→ **REQUIRED ACTION**
Filter the entries for the word "computer". Copy each line that has it.

→ **THE INPUT**
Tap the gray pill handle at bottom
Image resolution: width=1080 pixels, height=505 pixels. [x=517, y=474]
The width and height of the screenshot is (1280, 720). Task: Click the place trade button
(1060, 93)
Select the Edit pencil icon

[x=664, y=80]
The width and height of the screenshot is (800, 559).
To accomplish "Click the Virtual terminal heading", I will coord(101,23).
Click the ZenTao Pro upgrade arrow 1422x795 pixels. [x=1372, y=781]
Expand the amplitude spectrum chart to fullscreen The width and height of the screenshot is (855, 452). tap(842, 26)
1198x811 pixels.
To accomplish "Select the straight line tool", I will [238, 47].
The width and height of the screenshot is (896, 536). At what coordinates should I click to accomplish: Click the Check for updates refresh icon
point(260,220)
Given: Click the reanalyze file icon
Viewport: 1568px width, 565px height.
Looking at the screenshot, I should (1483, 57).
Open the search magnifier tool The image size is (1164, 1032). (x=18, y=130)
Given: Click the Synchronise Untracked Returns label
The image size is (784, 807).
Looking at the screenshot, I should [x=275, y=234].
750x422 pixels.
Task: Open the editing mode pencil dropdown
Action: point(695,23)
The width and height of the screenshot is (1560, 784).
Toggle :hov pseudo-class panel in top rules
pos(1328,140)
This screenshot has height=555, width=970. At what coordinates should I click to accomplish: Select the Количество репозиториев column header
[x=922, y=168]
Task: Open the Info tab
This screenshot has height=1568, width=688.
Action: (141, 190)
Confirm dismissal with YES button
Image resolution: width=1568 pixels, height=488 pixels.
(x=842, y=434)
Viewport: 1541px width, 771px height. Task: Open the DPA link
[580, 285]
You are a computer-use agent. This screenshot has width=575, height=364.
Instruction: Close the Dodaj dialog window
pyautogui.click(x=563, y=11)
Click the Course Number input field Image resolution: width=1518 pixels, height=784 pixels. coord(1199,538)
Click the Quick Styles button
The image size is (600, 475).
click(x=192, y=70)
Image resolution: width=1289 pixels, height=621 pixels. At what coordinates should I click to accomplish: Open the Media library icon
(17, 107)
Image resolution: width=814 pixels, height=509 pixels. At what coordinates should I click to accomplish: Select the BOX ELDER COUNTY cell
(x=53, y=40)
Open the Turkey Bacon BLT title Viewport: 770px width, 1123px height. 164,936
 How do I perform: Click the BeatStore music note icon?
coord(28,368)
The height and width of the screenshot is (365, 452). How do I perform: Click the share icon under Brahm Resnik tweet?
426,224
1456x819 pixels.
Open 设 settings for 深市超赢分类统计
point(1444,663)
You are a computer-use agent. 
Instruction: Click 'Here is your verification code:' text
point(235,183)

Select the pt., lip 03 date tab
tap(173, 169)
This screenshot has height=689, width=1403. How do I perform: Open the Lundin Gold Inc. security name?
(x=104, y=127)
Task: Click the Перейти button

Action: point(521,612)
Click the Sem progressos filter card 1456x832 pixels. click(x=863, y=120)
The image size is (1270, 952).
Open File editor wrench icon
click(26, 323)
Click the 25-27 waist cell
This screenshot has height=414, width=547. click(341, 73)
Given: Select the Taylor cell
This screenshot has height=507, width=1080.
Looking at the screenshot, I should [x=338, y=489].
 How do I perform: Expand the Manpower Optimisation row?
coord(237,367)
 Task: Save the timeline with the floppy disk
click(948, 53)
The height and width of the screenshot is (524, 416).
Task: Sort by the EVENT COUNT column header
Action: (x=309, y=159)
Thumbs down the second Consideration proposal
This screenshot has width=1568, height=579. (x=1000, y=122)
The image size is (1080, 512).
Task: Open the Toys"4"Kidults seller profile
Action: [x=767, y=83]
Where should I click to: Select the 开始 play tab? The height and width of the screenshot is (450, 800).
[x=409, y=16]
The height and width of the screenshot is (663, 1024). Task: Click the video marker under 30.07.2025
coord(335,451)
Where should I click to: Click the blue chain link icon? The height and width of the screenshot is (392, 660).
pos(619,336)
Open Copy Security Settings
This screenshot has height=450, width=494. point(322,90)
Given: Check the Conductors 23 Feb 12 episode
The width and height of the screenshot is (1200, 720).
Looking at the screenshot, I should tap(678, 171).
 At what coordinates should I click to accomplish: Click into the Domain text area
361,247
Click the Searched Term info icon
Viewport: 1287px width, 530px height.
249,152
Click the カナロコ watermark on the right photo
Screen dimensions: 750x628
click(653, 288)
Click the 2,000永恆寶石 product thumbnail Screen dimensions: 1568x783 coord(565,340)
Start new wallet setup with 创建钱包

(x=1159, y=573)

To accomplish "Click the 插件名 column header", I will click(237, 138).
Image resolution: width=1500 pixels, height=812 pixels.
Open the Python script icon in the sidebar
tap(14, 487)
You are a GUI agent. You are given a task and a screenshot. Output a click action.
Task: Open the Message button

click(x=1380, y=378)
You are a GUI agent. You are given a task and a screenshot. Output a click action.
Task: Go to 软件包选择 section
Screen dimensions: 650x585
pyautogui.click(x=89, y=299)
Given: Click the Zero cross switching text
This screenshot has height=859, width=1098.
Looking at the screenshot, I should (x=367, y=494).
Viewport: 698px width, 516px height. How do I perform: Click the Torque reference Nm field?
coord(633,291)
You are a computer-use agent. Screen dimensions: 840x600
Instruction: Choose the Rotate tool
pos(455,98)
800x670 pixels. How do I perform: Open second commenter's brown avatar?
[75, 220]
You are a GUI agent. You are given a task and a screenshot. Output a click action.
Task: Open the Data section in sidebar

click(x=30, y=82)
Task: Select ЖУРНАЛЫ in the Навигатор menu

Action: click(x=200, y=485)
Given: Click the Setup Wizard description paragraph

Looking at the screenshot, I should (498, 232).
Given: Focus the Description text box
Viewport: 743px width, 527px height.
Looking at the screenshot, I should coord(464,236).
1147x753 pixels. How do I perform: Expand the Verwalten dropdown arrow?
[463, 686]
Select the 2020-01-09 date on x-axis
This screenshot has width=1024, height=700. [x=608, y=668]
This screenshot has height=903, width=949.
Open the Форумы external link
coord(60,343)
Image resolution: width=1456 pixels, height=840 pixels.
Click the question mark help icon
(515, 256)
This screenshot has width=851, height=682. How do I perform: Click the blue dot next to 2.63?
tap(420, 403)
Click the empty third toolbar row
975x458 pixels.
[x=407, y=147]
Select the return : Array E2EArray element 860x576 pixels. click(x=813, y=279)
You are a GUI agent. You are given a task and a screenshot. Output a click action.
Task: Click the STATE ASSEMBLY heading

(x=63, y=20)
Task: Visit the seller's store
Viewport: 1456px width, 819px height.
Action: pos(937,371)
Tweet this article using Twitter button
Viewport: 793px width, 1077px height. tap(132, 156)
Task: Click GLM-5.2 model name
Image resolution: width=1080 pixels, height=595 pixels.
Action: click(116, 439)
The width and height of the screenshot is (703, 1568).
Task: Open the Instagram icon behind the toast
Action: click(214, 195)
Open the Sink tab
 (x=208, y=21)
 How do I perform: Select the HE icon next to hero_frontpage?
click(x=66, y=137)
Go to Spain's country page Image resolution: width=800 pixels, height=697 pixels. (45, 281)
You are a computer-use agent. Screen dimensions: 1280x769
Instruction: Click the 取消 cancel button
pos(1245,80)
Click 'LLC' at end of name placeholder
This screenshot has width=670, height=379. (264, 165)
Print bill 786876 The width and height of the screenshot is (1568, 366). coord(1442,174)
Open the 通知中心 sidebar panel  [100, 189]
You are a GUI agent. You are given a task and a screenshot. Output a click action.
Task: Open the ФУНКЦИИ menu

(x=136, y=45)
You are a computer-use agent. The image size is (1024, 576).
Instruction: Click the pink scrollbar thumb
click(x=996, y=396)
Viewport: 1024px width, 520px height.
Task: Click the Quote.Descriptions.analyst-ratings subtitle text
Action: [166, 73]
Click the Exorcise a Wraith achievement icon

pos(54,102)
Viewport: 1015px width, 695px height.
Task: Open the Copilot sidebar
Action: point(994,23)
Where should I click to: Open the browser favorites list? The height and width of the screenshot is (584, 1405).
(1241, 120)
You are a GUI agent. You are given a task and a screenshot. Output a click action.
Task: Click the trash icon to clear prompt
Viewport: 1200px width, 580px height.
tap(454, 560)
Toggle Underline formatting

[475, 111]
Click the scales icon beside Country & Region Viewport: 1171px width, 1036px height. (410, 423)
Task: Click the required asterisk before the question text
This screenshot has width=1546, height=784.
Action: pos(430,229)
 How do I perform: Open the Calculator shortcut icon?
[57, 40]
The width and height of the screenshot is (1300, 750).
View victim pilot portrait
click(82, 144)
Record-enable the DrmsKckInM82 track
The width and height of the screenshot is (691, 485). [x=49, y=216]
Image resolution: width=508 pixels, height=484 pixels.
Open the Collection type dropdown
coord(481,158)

→ **RESPONSE AREA**
You are a computer-use agent. This screenshot has width=575, height=364.
You are a computer-use agent. 
You are a computer-use agent. Screen dimensions: 840x600
You are a computer-use agent. Screen dimensions: 1280x769
You are a computer-use agent. The image size is (1024, 576).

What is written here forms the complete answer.